Credit Card Scoring

Code exercise for Data Scientist position.

Requirements

See REQUERIMENTS_READMED.md for an overview of the development specifications.

How to setup

Note: The code works both on Python 2 and Python 3, although Python 2 was used during development and most extensively tested.

Setting up the system (assumed Ubuntu 64-bits):

  1. Clone the repository
  2. Navigate the console to the cloned directory
  3. Run the setup script: python setup.py
    • It will install the requirements
    • Create the models directory
    • Train the initial model and set it in the config.json file
  4. Run the tests script: python run_tests.py
    • It will test all endpoints services: /predict, /train, /update_model, and /config
  5. Start the server: python server_run.py

What are the services provided

/predict

This service provides predictions to inputed data using a trained model.

Example input:

{
    "id": "8db4206f-8878-174d-7a23-dd2c4f4ef5a0",
    "score_3": 480.0,
    "score_4": 105.2,
    "score_5": 0.8514,
    "score_6": 94.2,
    "income": 50000
}

Output:

{
    "id": "8db4206f-8878-174d-7a23-dd2c4f4ef5a0",
    "prediction": 0.1495
}

/train

This service allows the training of a new model given a dataset. To execute a training the server expects to receive the path to the dataset.

Example input:

{
    "dataset_path": "training_set.parquet"
}

At the end it will return the score and the model's name:

{
    "score": 0.5945,
    "model_name": "model_2018-05-17_21h47m19s.sav"
}

To set a newly trained model to be used in further predictions, see the next section.

/update_model

This service allows the current model to be replaced by another one without the need or restarting the server. The server expects to receive the model name (all models should be inside the model_dir directory therefore the prefix path is not necessary):

Example input:

{
    "model_name": "model_2018-05-17_21h24m06s.sav"
}

The server returns the current model name (after updating to the new model) as output, so the modification can be verified:

{
    "current_model": "model_2018-05-17_21h24m06s.sav"
}

/config

This service returns the server's current configuration.

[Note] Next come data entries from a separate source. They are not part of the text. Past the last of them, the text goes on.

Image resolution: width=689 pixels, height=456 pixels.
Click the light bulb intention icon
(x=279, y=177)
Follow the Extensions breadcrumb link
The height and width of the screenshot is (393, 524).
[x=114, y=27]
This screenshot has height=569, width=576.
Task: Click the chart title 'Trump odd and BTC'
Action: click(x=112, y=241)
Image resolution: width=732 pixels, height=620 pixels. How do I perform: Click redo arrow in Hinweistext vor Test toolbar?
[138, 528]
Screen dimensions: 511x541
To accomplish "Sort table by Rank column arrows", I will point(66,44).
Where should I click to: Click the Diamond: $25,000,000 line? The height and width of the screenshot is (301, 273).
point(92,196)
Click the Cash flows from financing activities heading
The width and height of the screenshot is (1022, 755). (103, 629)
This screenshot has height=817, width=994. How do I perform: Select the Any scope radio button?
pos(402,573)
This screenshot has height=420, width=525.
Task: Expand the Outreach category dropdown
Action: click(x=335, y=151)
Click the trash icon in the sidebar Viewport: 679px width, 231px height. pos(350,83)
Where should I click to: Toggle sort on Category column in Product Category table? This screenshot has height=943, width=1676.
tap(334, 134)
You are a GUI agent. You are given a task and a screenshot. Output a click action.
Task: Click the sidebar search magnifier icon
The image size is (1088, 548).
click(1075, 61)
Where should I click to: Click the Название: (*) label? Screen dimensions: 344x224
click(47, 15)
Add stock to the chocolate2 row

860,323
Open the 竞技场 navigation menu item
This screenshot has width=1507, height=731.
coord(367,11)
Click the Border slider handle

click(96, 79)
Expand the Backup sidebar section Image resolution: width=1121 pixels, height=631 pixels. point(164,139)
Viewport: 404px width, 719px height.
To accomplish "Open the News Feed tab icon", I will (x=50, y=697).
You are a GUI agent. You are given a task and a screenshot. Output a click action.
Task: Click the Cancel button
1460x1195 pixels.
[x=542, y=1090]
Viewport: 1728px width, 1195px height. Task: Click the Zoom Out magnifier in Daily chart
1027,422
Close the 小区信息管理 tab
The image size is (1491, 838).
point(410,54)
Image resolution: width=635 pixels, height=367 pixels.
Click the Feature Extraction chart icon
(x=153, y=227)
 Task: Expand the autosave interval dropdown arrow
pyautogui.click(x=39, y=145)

To get the current configuration a GET request should be sent to the /config endpoint.

The server will return the config.json file content containing the current_model name, model_dir and dataset_path:

{
    "current_model": "model_2018-05-17_21h24m06s.sav",
    "model_dir": "trained_models/",
    "dataset_path": "training_set.parquet"
}

Running requests

Once the setup is finished, the tests are passing and the server is running after executing the command python server_run.py, the server is able to attend requests.

Example of POST request using requests library. Sending a prediction request:

import requests

data = {
    "id": "8db4206f-8878-174d-7a23-dd2c4f4ef5a0",
    "score_3": 480.0,
    "score_4": 105.2,
    "score_5": 0.8514,
    "score_6": 94.2,
    "income": 50000
}

response = requests.post("http://localhost:8080/predict", json=data)
print(response.text)

Example of GET request:

import requests

response = requests.get("http://localhost:8080/config")
print(response.text)